İsmail ın Kuran-ı kerimde açıkça övülmesine sebep olan sabrın mahiyeti ve üstünlüğü nedir? Nelere karşı sabredilirse sevab alınır? Sabır, kişinin haramdan sakınıp, nefsin kötü arzularını yapmamasıdır. Böylece, sonu pişmanlık olan lezzetlerden yüz çevirir. Sabır ikiye ayrılır. Biri, günah işlememek için sabretmektir. Şeytan, insanın kendi nefsi ve kötü arkadaşlar, insana günah işletmek isterler. Bunları dinlemeyip sabretmek çok sevabdır. İkincisi; dertlerin, belaların acılarına sabredip, bağırıp çağırmamaktır. Çok kimse sabır deyince yalnız bu sabrı anlar. Bu sabır da sevabdır ve her ikisi de farzdır. Bu hususta Resulallahın dördüncü halifesi ve damadı, dünyada iken Cennetle müjdelenmiş ve ilmin kapısı olduğu hadis-i şerifle bildirilmiş olan Ali buyurdu ki: “Sabır üç kısımdır: İbadet ve taatlarda sabır, günahlara karşı sabır, musibet ve sıkıntılara karşı sabırdır.

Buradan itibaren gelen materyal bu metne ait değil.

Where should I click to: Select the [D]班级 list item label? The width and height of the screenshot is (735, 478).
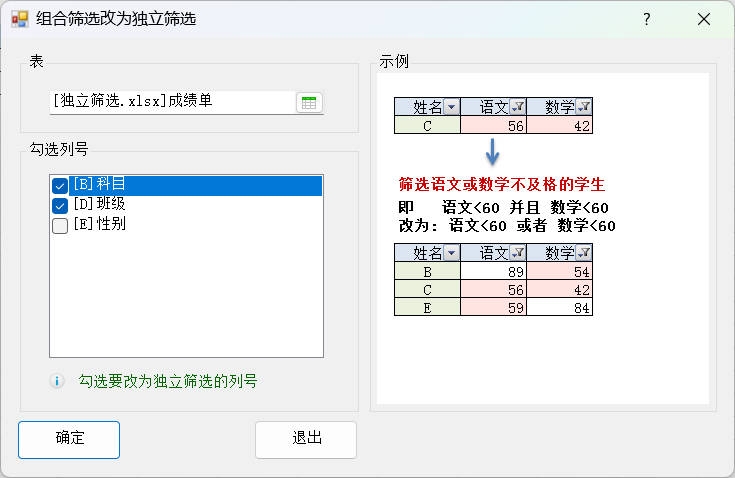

Kim ibadet ve taatlarda, Allahın emirlerini yapmada, beş vakit namazı muntazaman vaktinde kılmada sabır gösterirse, kendisine yüz derece verilir ve her bir derece gökle yer arası kadardır. Kim günahlara düşmemek ve haram işlememek için sabrederse, Allah kendisine kıyamet günü altıyüz derece ihsan eder. Kim de musibetlere, başına gelen sıkıntı ve eziyetlere sabır gösterirse, ona da Allah hesapsız dereceler ihsan eder.”
Fakih Ebül-Leys Semerkandi hazretleri; “Belalara sabredip, musibetler karşısında Allahı hatırlamak insana elbette lazımdır. Çünkü insan, bu sabrı ve zikri gösterirse Allahın kaza ve kaderine rıza göstermiş ve şeytanı kovmuş olur.” buyurdu.